Winston Peak

Angeles National Forest


Map link.


I have plans for wandering up three more mountains after hitting the five while backpacking, but since I am half a day late out of that, I will just go up Winston Peak. This one first came to my attention as I looped down to Cooper Canyon and then back up along the Pacific Crest Trail. There is a very clear use trail climbing it from a saddle on the far side that the PCT also passes through. Parking at Cloudburst Summit, where the PCT crosses the road again, there is another route up following an old logging road next to the trail. There is a well used track on this side of the mountain as well. The track quickly leaves the old road, first to cut a long loop, then fully to climb the peak.

rocks and trees
Admittedly, there is no real need for a track or trail to climb this peak. The area is very open and walkable.

a pair of grasshoppers
A pair of grasshoppers.


grey line in the pine needles
The trail is very well used.

The trail is well enough used that it looks like it could be official. There are even cut trees along it. This is only a reflection of the amount of use the trail gets. The wide top has a few outcrops of rocks, one of which is higher than the others. It is easy to clamber up to the top of these if one feels the need to sit at the very top of the peak, so I do. Trees obscure the views.

Winston Peak
A pyramidal collection of rocks at the very top of Winston Peak.

Continuing along the trail, there does get to be a couple good spots to look out on the view. An outcrop on the left looks out over Squaw Canyon with little obscuring by the trees. It takes a few hundred feet more walking to find a good lookout over Cooper Canyon.

Squaw Canyon
Looking down into Squaw Canyon, which feeds into Little Rock Creek's south fork. Little Rock Canyon Road winds along on the far side of Pleasant View Ridge Wilderness.

Cooper Canyon
Looking down into Cooper Canyon, which feeds into Little Rock Creek's main fork on the other side of the short ridge.

The trail continues to drop down the far side of the peak, then suddenly becomes very steep with poor footing. I can see footprints coming up it, but it looks like a slog with one section of highly likely to slide back down when the trail is gravel over a steep rock. Some users have tried to add switchbacks, but some of it is a bottleneck between rocks and does not allow for such luxury. This is the trail I saw before from the saddle.

gravel over rocks
A section of slip and slide as the trail passes over a steep rock covered in gravel.

Pacific Crest Trail at a saddle
After a long down, the trail is a few yards off from the PCT at a saddle.
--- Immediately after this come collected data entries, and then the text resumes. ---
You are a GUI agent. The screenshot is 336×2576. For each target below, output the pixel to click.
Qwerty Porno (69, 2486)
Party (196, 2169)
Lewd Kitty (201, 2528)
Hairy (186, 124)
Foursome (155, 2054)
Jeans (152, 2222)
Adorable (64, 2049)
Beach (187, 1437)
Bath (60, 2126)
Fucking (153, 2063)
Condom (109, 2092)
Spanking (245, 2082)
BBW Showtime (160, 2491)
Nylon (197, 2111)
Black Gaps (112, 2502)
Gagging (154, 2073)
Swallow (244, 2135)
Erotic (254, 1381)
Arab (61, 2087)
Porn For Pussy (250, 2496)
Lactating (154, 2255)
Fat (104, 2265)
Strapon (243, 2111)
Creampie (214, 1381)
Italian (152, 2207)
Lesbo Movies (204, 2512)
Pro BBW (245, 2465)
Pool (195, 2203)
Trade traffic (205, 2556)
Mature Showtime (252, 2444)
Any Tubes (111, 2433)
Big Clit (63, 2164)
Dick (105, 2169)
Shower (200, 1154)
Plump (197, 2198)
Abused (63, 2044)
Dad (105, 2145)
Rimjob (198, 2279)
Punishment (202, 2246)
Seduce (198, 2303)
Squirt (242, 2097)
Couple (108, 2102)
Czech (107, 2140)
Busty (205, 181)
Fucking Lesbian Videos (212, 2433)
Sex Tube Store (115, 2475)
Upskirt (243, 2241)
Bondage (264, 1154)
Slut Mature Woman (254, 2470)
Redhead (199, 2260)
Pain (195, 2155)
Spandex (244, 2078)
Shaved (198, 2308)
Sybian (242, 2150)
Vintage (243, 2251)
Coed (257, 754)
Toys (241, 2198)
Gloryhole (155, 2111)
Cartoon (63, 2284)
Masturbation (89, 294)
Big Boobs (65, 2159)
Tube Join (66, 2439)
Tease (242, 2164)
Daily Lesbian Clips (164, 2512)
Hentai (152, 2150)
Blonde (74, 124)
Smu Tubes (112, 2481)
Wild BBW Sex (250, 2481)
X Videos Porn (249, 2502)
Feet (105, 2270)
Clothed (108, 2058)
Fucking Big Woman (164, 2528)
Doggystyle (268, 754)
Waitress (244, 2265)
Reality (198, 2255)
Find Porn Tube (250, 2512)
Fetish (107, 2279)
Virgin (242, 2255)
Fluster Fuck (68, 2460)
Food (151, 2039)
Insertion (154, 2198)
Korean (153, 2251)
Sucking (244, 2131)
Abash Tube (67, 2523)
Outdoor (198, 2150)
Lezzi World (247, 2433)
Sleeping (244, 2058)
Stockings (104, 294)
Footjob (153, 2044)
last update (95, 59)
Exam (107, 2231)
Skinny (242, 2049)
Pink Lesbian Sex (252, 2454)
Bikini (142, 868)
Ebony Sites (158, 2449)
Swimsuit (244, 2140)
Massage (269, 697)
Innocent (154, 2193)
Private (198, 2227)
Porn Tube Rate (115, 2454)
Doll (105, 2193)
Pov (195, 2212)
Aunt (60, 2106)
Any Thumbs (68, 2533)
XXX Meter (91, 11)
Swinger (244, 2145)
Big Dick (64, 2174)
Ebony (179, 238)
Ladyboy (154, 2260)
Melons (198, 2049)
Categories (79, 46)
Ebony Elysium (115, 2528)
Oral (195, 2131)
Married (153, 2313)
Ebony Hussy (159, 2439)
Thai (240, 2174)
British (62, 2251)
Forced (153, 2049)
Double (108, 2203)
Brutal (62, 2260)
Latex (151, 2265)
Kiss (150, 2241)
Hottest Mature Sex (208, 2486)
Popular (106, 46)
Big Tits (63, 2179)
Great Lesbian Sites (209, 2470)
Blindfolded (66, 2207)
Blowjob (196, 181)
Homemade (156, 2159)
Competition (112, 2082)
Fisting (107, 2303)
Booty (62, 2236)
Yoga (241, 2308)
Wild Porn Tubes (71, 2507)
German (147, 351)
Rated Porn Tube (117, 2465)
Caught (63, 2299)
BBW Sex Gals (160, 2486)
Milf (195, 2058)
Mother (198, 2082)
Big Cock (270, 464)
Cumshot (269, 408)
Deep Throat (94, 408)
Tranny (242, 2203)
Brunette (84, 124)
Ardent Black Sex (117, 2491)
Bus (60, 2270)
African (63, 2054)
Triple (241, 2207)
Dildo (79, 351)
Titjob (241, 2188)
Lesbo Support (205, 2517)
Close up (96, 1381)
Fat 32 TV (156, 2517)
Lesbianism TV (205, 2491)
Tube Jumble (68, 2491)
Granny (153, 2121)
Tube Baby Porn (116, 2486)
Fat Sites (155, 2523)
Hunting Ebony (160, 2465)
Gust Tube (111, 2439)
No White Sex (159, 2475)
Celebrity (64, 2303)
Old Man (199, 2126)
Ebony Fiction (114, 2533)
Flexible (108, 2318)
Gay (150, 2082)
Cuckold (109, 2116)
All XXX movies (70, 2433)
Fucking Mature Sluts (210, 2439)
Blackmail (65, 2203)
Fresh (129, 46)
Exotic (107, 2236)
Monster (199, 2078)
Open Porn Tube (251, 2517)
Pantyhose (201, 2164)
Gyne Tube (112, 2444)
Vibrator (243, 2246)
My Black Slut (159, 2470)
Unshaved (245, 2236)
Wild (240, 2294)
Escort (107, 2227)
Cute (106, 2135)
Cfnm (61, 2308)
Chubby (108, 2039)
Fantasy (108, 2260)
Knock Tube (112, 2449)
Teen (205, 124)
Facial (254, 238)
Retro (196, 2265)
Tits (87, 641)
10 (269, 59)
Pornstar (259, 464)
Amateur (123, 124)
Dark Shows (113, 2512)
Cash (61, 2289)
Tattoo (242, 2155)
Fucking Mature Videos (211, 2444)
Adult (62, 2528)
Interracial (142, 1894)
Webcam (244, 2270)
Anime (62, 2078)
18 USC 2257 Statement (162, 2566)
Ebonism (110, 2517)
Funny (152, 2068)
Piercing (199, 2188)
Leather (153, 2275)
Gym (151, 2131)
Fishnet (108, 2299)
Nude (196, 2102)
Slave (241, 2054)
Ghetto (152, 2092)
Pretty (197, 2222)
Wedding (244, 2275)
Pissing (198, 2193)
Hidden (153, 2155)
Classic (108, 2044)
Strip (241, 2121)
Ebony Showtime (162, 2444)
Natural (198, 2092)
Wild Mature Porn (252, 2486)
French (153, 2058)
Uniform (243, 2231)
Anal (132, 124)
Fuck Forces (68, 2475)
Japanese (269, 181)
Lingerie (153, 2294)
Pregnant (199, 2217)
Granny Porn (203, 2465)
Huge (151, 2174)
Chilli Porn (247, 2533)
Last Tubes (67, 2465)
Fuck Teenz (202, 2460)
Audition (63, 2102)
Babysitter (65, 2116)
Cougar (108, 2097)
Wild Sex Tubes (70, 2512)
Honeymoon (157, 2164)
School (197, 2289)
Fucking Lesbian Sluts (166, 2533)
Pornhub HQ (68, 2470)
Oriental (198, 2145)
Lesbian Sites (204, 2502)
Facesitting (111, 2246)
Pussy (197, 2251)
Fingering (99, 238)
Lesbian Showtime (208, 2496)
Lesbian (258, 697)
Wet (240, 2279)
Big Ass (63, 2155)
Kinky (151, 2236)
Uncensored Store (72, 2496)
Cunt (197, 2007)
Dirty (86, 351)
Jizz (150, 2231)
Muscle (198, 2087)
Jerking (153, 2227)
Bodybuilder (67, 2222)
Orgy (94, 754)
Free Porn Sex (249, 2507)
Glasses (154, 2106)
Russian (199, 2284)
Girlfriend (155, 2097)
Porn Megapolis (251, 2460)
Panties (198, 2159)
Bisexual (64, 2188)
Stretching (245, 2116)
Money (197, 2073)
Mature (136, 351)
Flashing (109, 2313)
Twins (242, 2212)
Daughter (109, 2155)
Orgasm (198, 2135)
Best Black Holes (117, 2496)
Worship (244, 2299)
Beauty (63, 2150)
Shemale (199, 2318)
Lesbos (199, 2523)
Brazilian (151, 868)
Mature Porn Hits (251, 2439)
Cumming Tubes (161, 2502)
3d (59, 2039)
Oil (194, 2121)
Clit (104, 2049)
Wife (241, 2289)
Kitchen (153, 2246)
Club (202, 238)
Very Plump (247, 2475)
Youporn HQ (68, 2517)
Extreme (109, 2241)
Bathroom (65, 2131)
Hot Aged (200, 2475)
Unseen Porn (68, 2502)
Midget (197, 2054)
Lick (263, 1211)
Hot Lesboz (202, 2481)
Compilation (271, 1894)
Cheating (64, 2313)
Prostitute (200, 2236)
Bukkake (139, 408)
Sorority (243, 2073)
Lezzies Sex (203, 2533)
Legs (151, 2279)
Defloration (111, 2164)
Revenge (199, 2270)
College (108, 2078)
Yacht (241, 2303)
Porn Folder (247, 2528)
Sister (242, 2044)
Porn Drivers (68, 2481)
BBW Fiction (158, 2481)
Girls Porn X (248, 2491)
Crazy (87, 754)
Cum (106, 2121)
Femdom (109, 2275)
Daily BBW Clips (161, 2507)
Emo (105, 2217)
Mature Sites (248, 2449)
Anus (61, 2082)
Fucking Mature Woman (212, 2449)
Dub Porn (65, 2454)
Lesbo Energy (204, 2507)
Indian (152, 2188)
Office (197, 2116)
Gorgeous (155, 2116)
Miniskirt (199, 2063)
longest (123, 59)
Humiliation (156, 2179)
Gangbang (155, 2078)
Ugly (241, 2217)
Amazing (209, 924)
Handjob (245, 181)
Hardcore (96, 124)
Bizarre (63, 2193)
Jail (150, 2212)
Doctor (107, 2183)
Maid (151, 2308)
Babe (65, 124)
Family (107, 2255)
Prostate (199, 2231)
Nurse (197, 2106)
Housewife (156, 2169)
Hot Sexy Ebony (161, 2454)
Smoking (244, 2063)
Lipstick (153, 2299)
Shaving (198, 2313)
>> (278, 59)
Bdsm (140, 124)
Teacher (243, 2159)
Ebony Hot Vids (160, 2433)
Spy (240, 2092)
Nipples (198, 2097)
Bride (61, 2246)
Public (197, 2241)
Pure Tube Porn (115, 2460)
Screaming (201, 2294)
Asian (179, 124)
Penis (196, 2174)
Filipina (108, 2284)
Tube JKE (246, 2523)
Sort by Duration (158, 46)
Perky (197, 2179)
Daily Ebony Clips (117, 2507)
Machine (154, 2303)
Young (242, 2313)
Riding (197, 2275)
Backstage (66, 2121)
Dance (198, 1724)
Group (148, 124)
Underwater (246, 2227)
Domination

The trail crosses the saddle and then climbs the far side while small trails cross between it and the PCT. A marker about to be buried in manzanita helps marks the PCT as it travels down into Cooper Canyon. Both Winston Peak and Winston Ridge, where the use trail is directed, are on the Hundred Peaks Section peaks list. I have run out of time for the day's hike and turn back to follow the PCT back. When it meets the service road from Cooper Canyon Camp, I turn up that because, counter intuitively, the road is shorter.

Cooper Canyon
Another look down into Cooper Canyon.